Вспоминались почему-то не студенческие годы и знакомство с Игорем, а школа.
В одиннадцатом классе я мог лишиться девственности. По тем временам считалось, что запаздываю: мои одноклассники почти все уже успели вкусить «плод любви» и по этому поводу ходили важные и рассказывали байки, приправленные матом и физиологическими подробностями. Травили их, байки эти, в самодельной курилке — школьном туалете.

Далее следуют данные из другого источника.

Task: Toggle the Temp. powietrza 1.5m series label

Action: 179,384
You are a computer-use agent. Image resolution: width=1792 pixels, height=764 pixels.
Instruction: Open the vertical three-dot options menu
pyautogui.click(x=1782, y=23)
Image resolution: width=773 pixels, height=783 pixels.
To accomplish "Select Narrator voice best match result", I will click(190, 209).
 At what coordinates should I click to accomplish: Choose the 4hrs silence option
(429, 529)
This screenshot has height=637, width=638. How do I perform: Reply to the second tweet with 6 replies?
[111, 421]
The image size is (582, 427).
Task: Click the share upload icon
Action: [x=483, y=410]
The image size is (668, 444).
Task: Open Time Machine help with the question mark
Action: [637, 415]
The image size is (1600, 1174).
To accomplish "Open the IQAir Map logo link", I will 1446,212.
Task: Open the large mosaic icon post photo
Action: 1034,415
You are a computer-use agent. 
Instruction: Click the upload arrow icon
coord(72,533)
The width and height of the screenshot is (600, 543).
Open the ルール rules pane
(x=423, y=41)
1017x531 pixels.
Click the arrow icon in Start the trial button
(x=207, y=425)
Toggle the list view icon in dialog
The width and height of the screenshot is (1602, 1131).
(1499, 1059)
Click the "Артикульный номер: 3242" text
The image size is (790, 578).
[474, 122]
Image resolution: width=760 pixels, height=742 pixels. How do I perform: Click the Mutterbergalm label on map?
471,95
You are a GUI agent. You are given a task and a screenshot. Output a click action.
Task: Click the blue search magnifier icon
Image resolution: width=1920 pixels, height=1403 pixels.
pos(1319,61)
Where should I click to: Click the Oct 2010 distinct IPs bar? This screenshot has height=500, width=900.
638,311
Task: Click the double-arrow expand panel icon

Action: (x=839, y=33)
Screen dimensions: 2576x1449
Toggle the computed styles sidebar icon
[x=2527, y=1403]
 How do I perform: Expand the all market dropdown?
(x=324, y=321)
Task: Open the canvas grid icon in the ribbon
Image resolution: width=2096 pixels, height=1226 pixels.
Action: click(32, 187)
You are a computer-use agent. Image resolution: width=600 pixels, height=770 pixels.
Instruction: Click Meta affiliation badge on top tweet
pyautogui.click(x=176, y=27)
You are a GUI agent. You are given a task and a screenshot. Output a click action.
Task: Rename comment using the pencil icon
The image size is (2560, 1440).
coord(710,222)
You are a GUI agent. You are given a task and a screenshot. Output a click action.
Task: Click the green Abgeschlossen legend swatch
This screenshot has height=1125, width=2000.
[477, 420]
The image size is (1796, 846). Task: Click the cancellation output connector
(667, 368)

Может быть, врали, не знаю. Я врать не умел, поэтому выход был один — найти подходящую персону, соблазнить ее, а на следующий день рассказать парням о приключении, важно докуривая бычок и с независимым видом поплевывая в унитаз.
Через неделю идея стала навязчивой, я приставал к девчонкам с предложением встретиться: в кино пойти, то-се. Вскоре они от меня шарахались все как одна. Я впал в отчаяние, но в это время к нам перевели новенькую: раскрашенную косметикой, будто индейскими узорами, толстоногую блондинку, которая разговаривала прокуренным голосом и носила или мини-юбки, или аляповатые, как у проститутки, обтягивающие брюки, расклешенные книзу — по тогдашней моде. Кроме того, Леночка, так звали новенькую, совершенно не признавала лифчик, в чем признавалась вслух, и не только девчонкам. Лифчик, доказывала она, явление крайне вредное и неприятное во всех отношениях; достоинства лифчика, мол, преувеличены крупными корпорациями, которые производят женское нижнее белье. А корпорациям верить нельзя: ни за что и никогда. В них все зло этого мира.
Еще Лена рассказывала, что первый сексуальный опыт приобрела с доберманом, а второй — с немецкой овчаркой. Девчонки, услышав Лену, заметно бледнели и бежали в туалет; я сам едва сдерживал тошноту. Лена закатывала глаза и употребляла такие словечки, о значении которых даже думать можно было только со стыдом.
Парни таращились на Ленку, как на первобытное чудо, а девчонки старались обходить ее стороной и ненавидели новенькую втихомолку. Любви к ней не прибавляло и то, что на уроках Лена частенько царапала кожу на ладони тупым брилеттовским лезвием, царапала не просто так, а рисовала самые разные непотребности, содержание которых было связано либо с эротикой, либо со смертью. Царапала не молча, а нашептывая под нос некие фразы на латыни. Так как Леночка сидела на последней парте, учителя ее бухтения обычно не замечали (или притворялись, что не замечают), а вот соседи все слышали. Одна девчонка, Маришка Светова, даже пересела в конце концов: испугалась сатанинских заморочек новенькой. Слышал, что теперь Светова в церкви прислуживает и даже ночует в сторожке неподалеку, а на стенах вокруг ее кровати — сплошь кресты красного дерева, «Моментом» приклеенные; и с потолка они свисают гирляндами, закрепленные на чугунных цепях; и под жесткой подушкой они, и под матрацем. Представьте принцессу на горошине, которой мешают спать треклятые бобы, а куча крестов, наоборот, помогает.